HCADatalab / powderkeg

Live-coding the cluster!
Eclipse Public License 1.0
159 stars 23 forks source link

Implementations of Protocol methods are not sent to the nodes #11

Closed myu07 closed 7 years ago

myu07 commented 7 years ago

When running in yarn-client mode, I'm getting an exception when invoking clojure.data.json's write-str function.

(into [] (-> (vector (hash-map :a 5))
             (keg/rdd
                  (map #(json/write-str %)))))

java.lang.Exception: Don't know how to write JSON of class java.lang.Long

I was able to narrow down the root cause. Basically, the implementations of clojure.data.json's JSONWriter protocol "-write" method do not exist in the nodes.

(extend java.lang.Long JSONWriter {:-write write-plain})

I was able to verify the root cause after executing these simple lines of codes in the repl:

(defprotocol NumProtocol
  (-write-number [object]
    "My Protocol"))

(defn- write-long [x]
  (str "Long val: " x))

(extend java.lang.Long NumProtocol {:-write-number write-long})

(into [] (-> (vector 6)
             (keg/rdd
                  (map #(-write-number % )))))

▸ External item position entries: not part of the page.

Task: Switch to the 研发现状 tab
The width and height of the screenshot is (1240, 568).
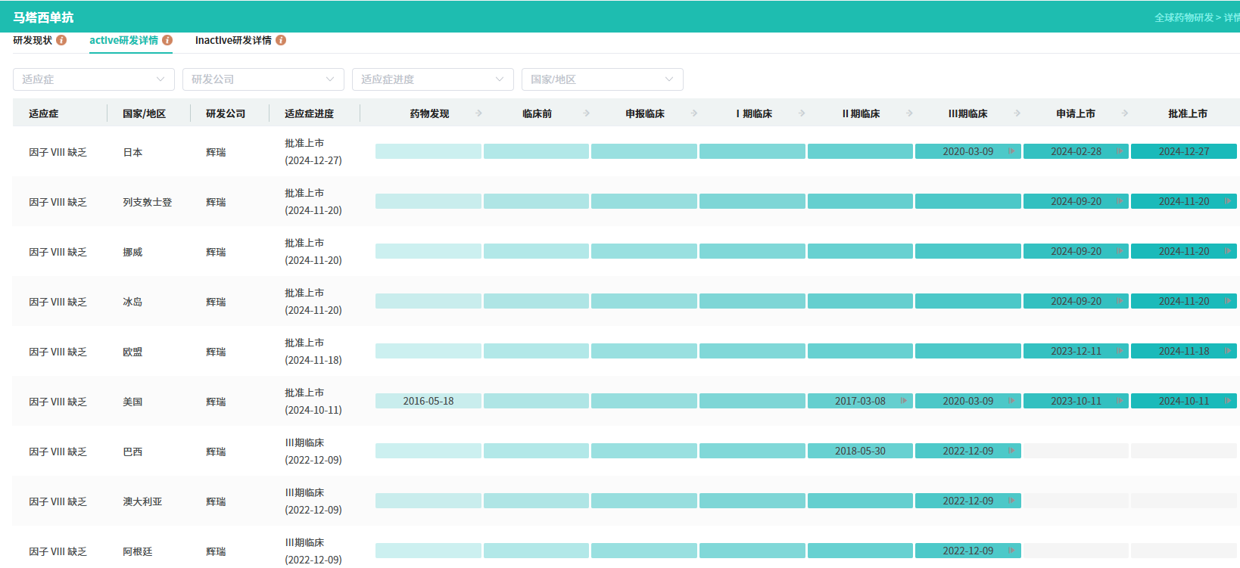Action: click(x=33, y=40)
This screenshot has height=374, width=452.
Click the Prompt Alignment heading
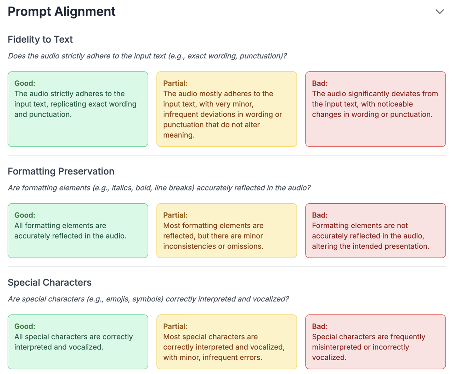[x=61, y=12]

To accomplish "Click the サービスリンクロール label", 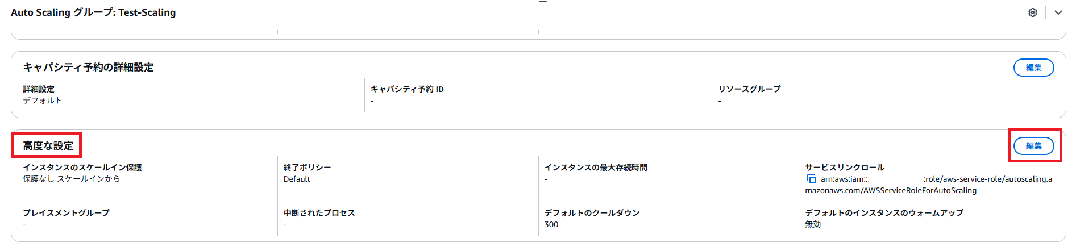I will pos(845,168).
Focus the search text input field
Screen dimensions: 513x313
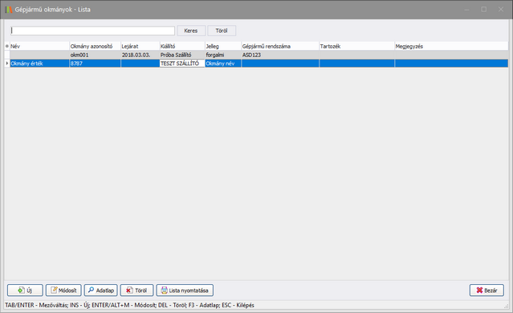(92, 31)
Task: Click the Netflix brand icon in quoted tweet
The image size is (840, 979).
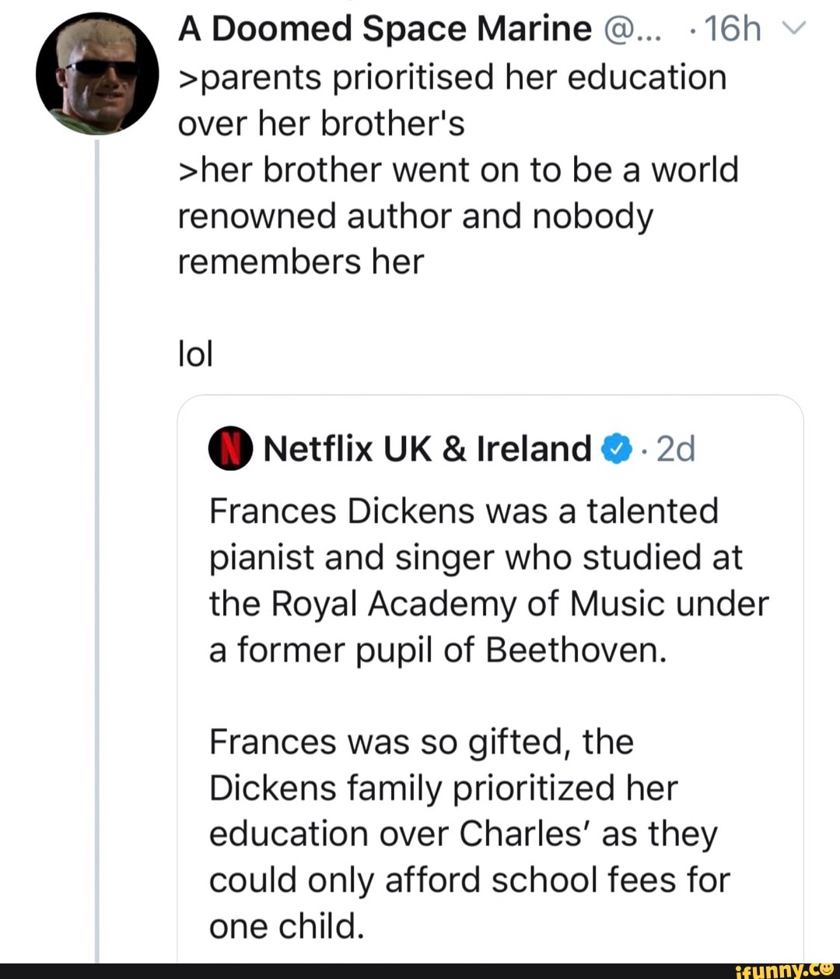Action: (229, 448)
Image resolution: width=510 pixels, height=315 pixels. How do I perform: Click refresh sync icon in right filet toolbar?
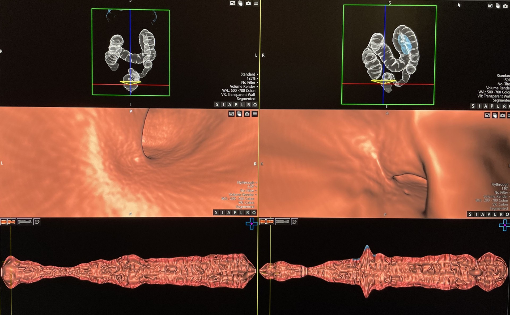(294, 222)
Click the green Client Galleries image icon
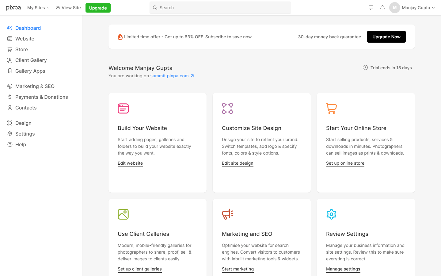This screenshot has height=276, width=441. coord(123,214)
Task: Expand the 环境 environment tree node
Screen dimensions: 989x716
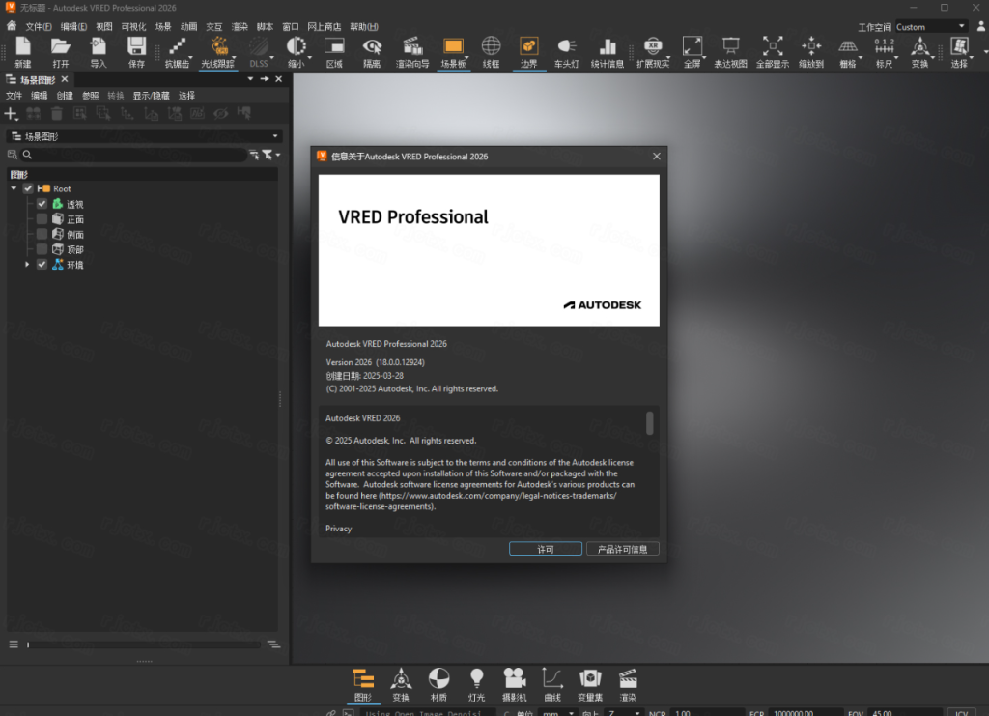Action: pyautogui.click(x=28, y=265)
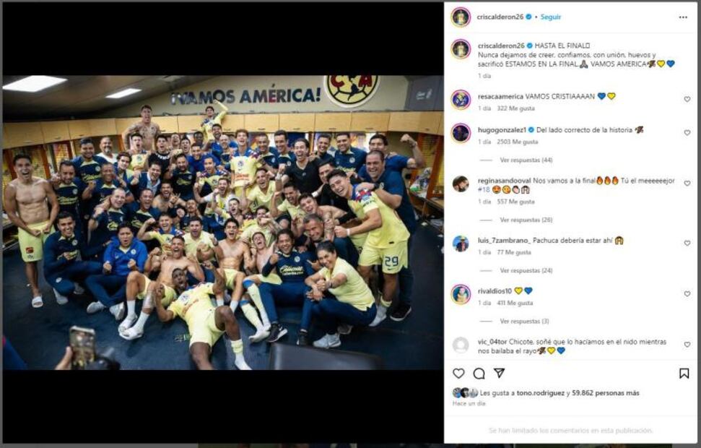The height and width of the screenshot is (448, 701).
Task: Open resacaamerica commenter avatar
Action: pos(461,100)
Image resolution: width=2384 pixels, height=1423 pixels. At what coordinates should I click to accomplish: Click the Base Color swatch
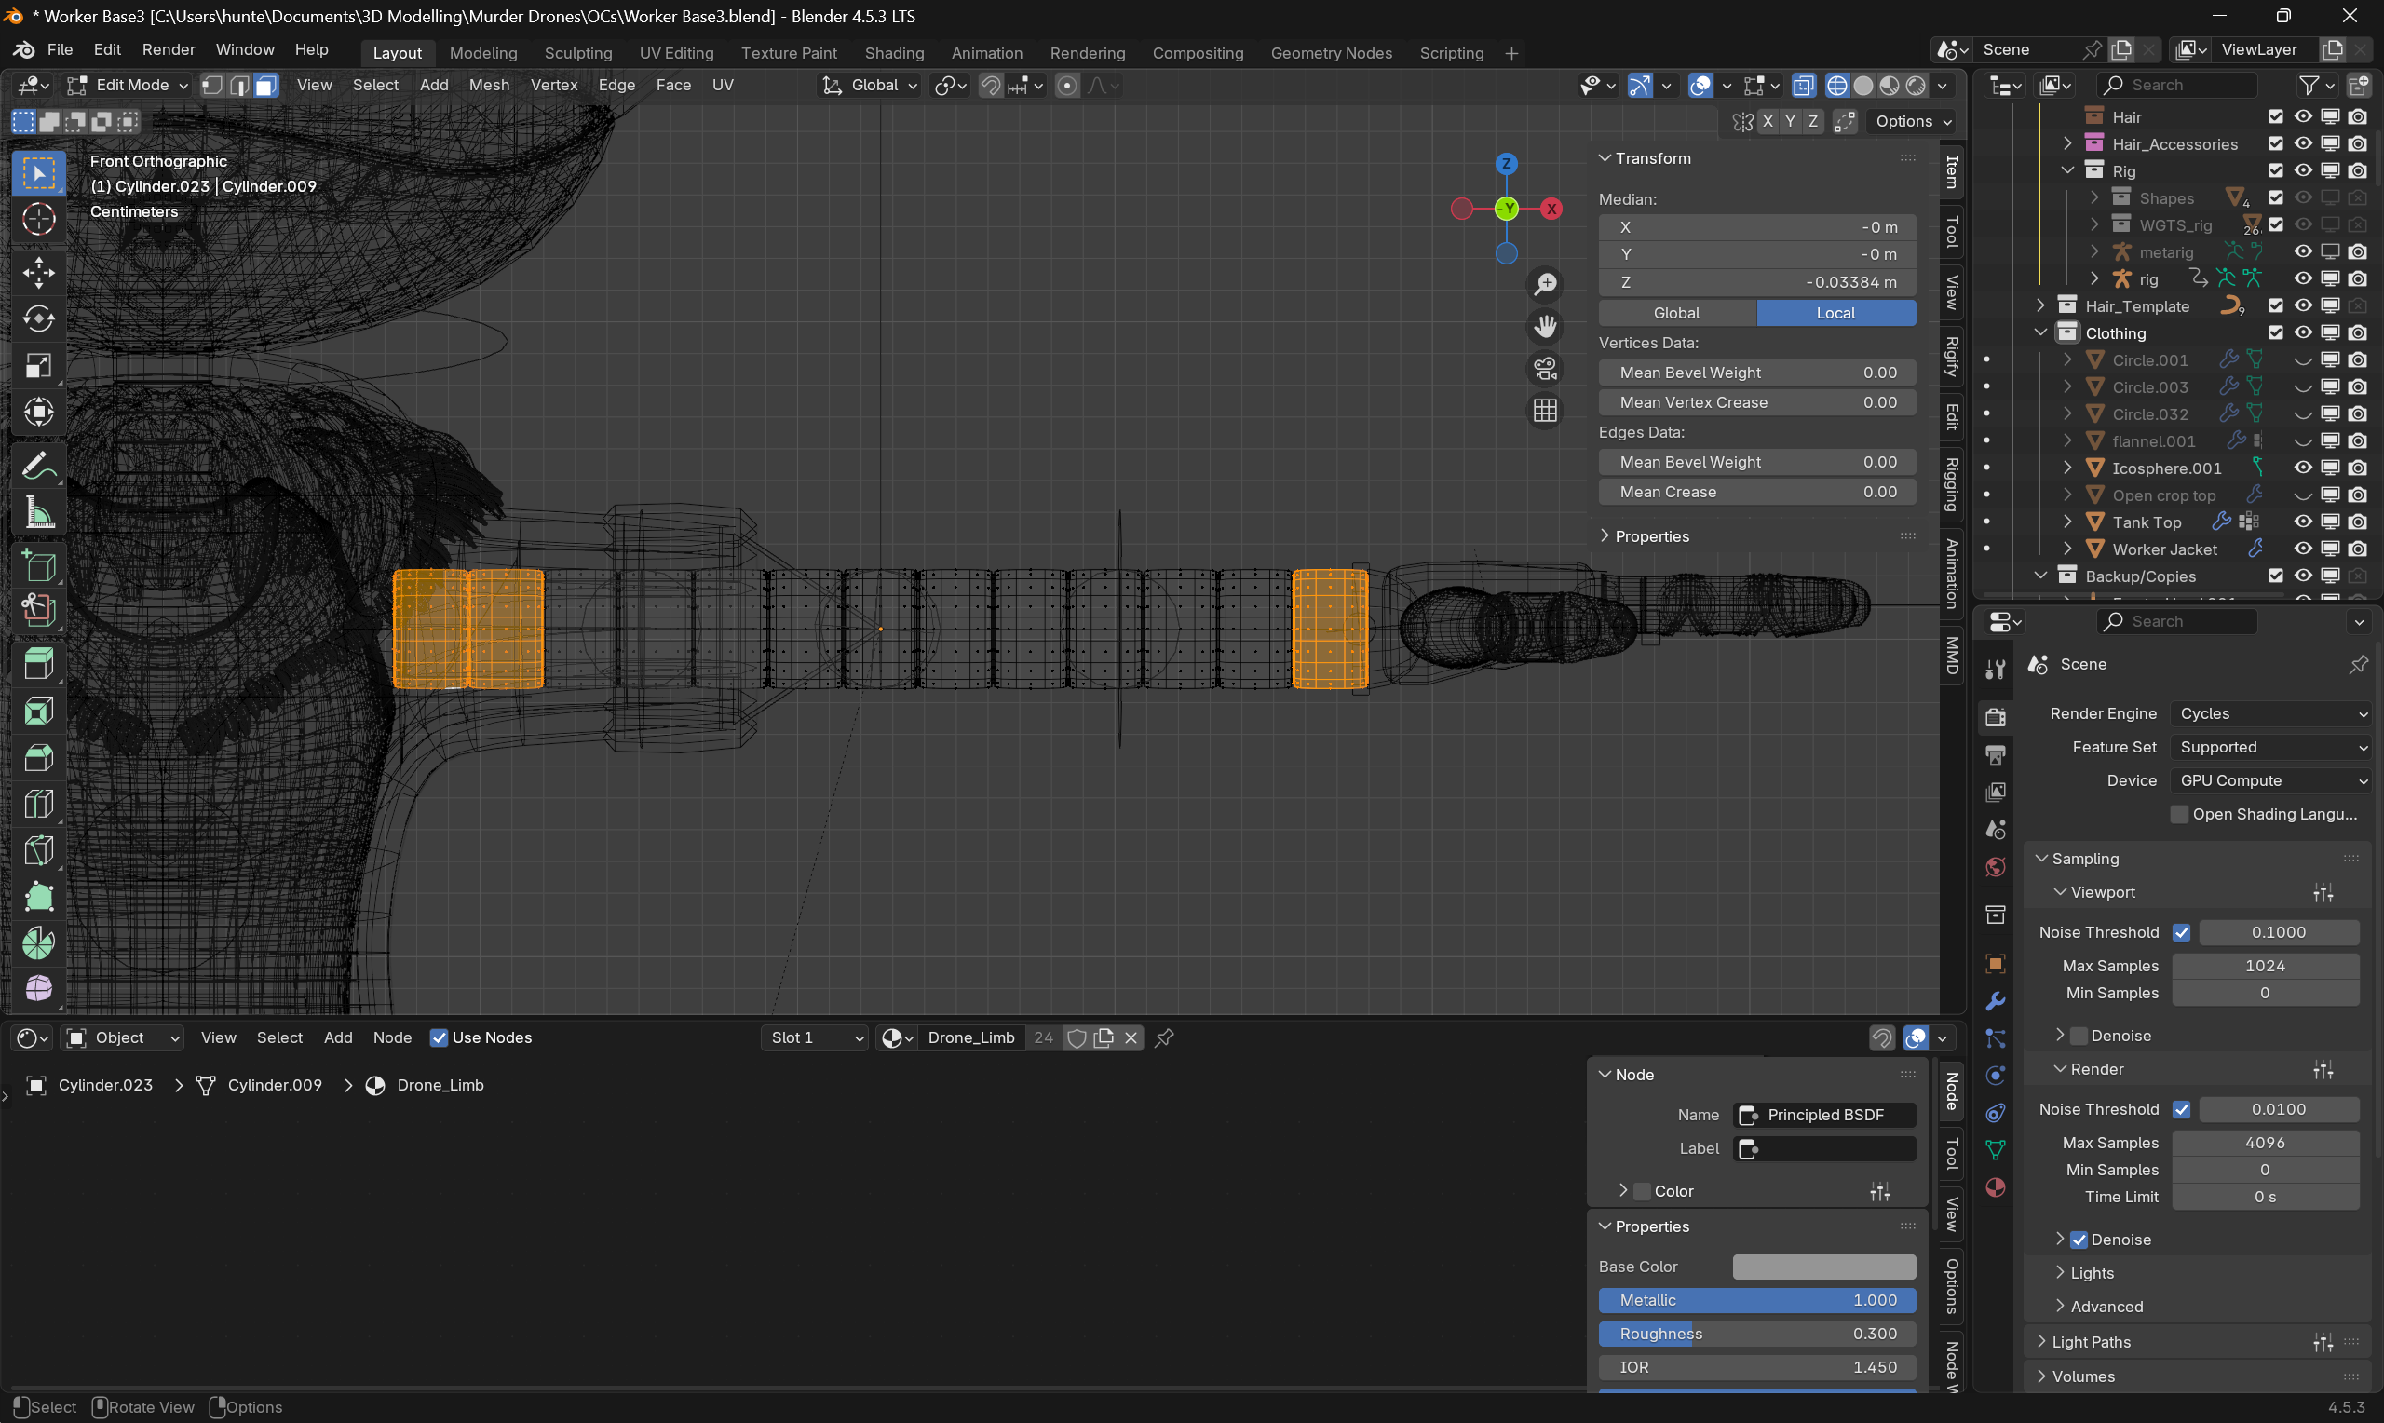(1823, 1267)
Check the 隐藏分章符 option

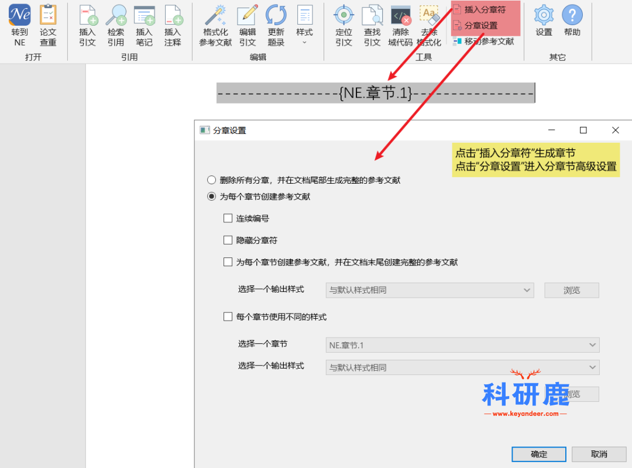pyautogui.click(x=228, y=240)
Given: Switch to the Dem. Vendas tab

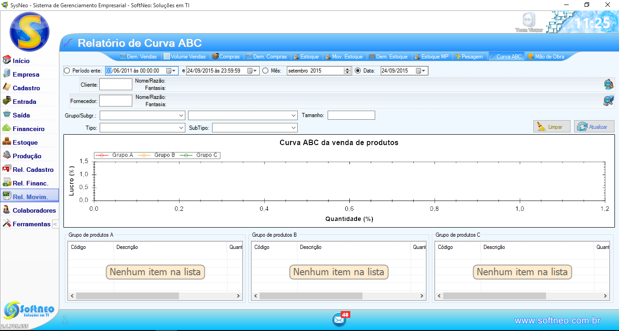Looking at the screenshot, I should (x=138, y=57).
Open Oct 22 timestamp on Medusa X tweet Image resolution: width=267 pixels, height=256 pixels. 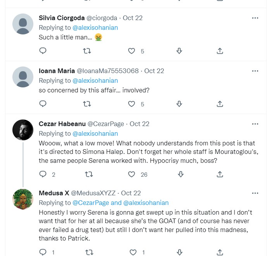131,193
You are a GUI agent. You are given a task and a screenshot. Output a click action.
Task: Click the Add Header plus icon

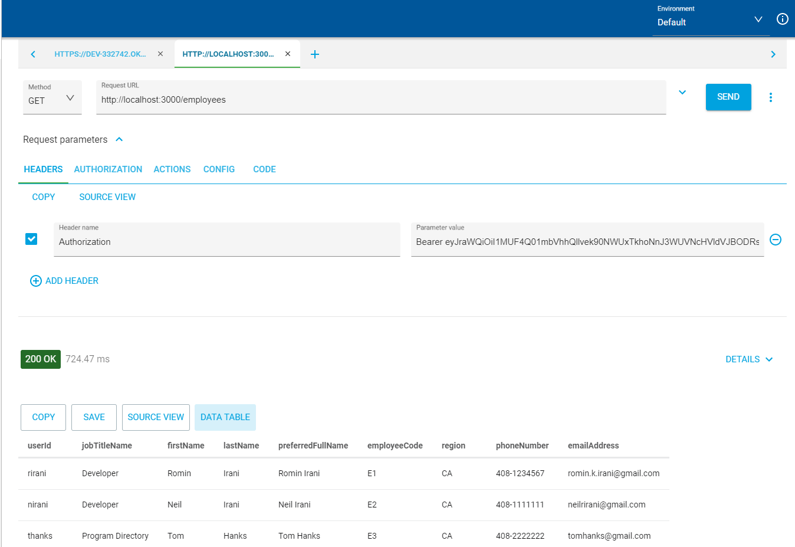pyautogui.click(x=36, y=281)
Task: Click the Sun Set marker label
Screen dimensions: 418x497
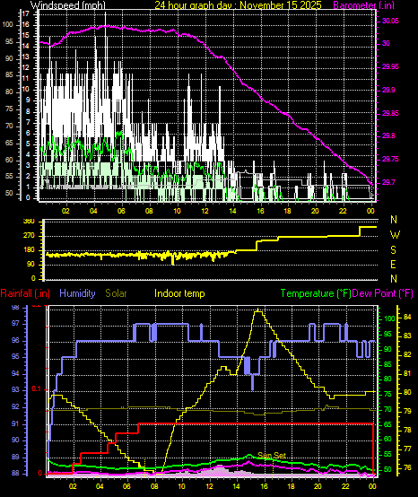Action: coord(272,456)
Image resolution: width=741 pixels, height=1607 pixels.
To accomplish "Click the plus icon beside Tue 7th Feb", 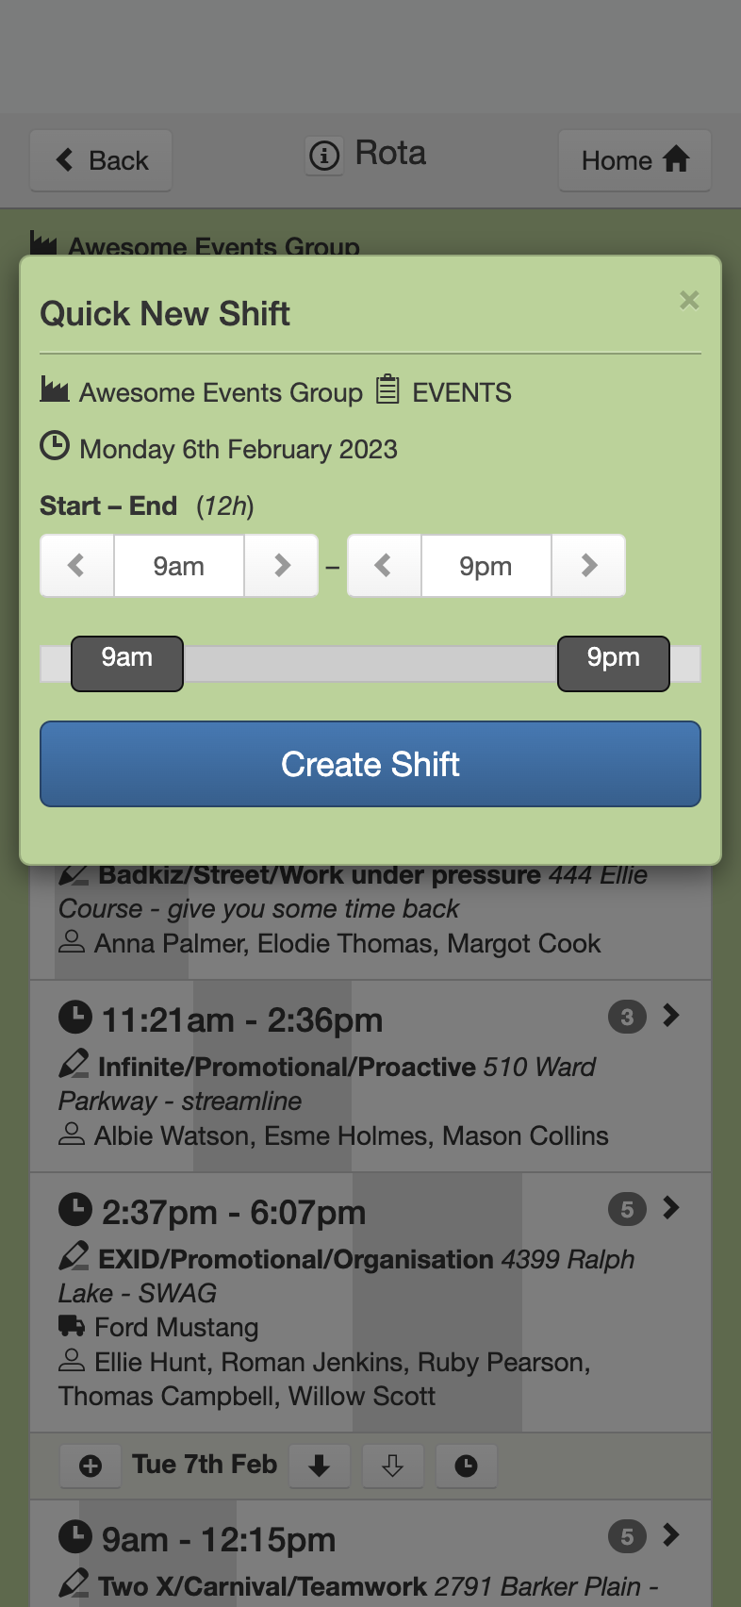I will (x=91, y=1466).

IllegalArgumentException No implementation of method: :-write-number of protocol: #'user/NumProtocol found for class: java.lang.Long
myu07 commented 7 years ago

FYI. Still getting this problem with 0.4.3-SNAPSHOT.

cgrand commented 7 years ago

This issue surprised me a lot as we do use protocols. I've narrowed the problem it appears only with boxed scalar types. It's a ser/deser issue not specific to protocols:

=> (into [] (keg/rdd [Boolean Long Double Float Byte Character] (map identity)))
[boolean long double float byte char]